Seasonal fluctuations in ambient particulate matter exposure differentially regulate JAK2/STAT3 signaling in never smoking rural and urban cohorts.

Ambient particulate matter ≤2.5 μm in aerodynamic diameter (PM) is a major environmental carcinogen, yet alterations in the pro-carcinogenic signaling pathways in asymptomatic never smokers remain poorly defined. This study examined the effect of seasonal fluctuations of PM on genotoxic stress and pro-oncogenic signaling in rural (RU) and urban (UR) cohorts from West Bengal, India. Environmental monitoring revealed high PM and associated benzo[α]pyrene in UR, during winter, induced genotoxic stress in sputum-derived airway cells and peripheral blood mononuclear cells as evidenced from comet assay and 8-hydroxy-2' -deoxyguanosine analysis. RNA sequencing, real-time polymerase chain reaction, indirect enzyme-linked immunosorbent assay and immunoblotting identified activation of the interleukin-6/epidermal growth factor receptor-driven Janus kinase (JAK2)/signal transducer and activator of transcription 3 (STAT3) signaling and associated crosstalk with the rat sarcoma/rapidly accelerated fibrosarcoma/mitogen-activated protein kinase pathways in airway cells and leukocytes of the UR cohort. This signaling activation coincided with upregulation of pro-survival effectors (B-cell lymphoma-2, myeloid cell leukemia-1, MYC proto-oncogene, Cyclin D1) and repression of apoptosis regulator, BCL2-associated X, p21 and endogenous JAK/STAT pathway inhibitors (protein inhibitor of activated STAT 2 and suppressor of cytokine signaling 2).
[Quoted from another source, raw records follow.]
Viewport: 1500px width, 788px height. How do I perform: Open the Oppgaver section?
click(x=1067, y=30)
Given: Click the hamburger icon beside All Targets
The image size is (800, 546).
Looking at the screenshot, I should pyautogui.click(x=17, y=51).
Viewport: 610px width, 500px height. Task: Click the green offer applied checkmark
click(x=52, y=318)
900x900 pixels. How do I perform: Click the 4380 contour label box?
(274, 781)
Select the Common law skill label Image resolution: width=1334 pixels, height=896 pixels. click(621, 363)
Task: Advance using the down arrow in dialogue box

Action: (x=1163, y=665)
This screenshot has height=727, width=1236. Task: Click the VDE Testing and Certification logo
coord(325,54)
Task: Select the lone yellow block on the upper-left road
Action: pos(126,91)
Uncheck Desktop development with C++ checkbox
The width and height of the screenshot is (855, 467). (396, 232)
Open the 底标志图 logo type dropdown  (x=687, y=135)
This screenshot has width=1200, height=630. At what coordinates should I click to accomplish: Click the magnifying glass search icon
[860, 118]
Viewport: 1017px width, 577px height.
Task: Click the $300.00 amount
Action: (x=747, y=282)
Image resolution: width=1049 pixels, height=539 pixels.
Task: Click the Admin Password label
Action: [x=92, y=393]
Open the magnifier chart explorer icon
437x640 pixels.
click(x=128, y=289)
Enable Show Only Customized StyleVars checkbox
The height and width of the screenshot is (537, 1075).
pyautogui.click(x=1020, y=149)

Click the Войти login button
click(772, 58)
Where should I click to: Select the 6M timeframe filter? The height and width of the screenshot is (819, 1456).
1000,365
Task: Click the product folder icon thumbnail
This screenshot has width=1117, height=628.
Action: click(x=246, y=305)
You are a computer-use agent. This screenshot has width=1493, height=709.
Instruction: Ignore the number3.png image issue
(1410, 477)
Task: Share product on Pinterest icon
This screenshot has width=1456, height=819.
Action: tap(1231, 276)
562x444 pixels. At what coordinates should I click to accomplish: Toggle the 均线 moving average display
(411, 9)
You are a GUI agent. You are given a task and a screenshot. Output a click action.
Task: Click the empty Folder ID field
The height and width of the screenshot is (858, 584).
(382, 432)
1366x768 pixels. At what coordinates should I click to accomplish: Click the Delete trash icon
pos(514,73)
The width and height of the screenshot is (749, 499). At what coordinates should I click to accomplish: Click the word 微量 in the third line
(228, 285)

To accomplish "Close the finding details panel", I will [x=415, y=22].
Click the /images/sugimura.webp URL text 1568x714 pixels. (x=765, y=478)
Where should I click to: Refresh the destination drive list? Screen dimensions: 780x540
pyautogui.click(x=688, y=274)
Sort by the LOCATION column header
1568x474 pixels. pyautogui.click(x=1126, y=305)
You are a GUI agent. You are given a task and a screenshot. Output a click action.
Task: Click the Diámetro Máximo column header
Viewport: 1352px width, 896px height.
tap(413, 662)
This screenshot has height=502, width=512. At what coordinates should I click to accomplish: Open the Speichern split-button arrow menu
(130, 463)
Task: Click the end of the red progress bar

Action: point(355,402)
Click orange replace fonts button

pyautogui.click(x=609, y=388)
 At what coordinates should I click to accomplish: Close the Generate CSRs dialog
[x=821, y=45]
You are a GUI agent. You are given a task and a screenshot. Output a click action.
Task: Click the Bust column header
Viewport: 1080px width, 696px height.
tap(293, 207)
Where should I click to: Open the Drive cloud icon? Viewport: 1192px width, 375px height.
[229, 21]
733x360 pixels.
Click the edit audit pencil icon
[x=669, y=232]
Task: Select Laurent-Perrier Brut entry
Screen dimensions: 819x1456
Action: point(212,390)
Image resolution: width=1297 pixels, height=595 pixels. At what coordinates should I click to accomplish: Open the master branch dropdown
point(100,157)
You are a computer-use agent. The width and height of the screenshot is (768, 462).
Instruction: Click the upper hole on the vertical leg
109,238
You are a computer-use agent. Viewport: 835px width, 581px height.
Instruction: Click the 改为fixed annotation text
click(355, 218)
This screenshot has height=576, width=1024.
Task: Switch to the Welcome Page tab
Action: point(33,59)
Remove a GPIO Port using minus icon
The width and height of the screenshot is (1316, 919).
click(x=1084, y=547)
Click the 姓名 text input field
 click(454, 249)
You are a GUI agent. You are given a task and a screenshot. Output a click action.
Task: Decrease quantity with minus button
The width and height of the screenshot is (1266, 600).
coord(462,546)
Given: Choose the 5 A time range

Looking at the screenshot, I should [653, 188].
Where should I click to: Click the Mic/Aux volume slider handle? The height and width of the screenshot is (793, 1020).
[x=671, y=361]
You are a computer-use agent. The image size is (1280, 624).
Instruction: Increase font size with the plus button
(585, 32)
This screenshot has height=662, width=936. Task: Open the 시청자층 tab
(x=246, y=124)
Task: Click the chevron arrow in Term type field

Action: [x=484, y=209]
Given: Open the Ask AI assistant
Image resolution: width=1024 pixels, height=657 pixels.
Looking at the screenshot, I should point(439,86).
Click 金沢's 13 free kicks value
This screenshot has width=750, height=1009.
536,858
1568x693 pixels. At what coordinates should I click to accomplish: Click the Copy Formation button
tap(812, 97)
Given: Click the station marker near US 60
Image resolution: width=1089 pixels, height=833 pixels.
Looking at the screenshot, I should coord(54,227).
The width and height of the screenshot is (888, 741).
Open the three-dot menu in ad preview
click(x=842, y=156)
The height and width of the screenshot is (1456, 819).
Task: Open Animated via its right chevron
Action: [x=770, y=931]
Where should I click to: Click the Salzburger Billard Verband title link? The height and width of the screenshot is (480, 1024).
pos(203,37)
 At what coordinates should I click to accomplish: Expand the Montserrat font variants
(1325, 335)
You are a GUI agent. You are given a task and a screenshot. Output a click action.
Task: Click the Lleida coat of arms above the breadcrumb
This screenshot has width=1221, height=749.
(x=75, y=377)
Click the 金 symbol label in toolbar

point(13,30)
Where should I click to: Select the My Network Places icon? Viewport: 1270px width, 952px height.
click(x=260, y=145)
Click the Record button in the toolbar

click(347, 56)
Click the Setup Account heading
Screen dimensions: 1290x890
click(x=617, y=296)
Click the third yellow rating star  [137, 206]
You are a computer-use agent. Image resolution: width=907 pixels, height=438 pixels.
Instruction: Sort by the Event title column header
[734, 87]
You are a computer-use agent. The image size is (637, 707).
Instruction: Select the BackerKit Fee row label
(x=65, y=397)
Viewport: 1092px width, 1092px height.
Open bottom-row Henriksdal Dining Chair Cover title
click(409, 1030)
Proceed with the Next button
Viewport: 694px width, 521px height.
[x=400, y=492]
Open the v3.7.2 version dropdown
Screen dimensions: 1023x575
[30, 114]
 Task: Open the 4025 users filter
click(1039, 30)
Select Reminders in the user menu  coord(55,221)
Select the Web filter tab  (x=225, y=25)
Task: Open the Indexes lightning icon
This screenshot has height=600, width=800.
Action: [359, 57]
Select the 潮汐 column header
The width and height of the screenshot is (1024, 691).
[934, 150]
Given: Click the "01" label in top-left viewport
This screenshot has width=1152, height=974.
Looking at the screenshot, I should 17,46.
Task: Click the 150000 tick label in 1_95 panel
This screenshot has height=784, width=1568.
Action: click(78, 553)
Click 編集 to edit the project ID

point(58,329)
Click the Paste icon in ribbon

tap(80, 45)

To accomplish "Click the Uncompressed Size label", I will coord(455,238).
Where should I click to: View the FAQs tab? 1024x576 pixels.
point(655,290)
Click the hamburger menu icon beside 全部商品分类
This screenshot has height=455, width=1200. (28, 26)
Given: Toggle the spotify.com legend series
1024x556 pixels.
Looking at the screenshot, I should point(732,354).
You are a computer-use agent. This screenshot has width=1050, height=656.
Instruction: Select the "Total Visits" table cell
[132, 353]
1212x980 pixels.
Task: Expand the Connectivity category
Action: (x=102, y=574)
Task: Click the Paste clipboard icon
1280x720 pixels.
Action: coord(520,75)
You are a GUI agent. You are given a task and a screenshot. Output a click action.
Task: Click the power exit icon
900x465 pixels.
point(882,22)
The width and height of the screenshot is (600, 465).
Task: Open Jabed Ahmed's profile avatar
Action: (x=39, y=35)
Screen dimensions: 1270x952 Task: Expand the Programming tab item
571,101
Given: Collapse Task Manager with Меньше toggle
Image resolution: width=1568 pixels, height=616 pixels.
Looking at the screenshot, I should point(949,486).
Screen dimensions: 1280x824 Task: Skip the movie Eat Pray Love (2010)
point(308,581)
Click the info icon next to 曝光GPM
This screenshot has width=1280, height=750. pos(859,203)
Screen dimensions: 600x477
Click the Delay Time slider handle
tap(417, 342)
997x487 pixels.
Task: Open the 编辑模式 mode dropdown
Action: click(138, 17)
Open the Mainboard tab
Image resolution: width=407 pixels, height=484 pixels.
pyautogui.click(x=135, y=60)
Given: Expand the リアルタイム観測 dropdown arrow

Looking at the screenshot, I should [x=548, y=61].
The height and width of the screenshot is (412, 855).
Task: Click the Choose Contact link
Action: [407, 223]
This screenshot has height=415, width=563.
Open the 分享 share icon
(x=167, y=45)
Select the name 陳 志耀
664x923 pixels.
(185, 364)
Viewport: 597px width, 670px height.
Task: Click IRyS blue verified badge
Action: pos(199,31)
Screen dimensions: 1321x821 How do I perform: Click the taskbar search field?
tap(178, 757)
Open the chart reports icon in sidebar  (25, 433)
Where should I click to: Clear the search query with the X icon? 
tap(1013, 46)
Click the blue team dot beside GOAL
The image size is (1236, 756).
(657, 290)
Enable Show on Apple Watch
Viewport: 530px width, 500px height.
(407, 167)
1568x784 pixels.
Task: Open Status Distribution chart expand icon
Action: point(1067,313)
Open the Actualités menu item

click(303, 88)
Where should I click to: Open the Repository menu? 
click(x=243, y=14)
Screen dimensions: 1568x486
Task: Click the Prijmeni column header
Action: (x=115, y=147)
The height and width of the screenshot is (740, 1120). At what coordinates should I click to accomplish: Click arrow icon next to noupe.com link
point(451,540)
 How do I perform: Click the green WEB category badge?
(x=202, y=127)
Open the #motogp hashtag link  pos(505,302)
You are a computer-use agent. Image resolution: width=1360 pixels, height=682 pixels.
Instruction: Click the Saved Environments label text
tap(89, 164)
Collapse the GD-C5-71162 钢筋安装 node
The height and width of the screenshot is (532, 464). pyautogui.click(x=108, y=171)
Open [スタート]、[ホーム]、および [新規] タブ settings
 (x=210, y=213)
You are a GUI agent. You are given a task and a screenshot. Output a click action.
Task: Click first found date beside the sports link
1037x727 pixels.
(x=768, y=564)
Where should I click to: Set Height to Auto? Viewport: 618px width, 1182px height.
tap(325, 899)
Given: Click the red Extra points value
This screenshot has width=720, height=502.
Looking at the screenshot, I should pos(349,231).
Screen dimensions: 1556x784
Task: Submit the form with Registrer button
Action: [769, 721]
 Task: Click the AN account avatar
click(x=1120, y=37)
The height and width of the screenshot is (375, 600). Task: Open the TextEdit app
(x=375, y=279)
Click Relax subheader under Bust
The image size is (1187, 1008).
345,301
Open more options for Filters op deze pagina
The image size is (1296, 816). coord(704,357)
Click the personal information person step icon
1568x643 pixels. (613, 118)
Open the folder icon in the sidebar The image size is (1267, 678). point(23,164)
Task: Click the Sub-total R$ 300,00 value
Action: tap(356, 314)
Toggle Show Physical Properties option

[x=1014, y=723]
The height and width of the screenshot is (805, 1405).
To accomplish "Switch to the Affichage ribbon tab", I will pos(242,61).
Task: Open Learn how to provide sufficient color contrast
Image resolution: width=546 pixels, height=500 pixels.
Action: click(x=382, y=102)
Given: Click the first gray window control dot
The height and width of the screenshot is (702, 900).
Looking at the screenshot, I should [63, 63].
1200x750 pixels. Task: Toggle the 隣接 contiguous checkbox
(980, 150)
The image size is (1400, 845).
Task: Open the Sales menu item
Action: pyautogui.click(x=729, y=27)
Linear mixed-effects regression models linked winter PM surges with increased genotoxic damage and altered JAK2/STAT3 cues in the UR cohort. Risk modeling further predicted higher PM-attributed lung cancer mortality in the UR population. Collectively, these findings indicated that elevated PM exposure was associated with early genotoxic and JAK2/STAT3-associated pro-carcinogenic alterations in airway cells and leukocytes of asymptomatic individuals, reflecting heightened biological sensitivity in the UR population.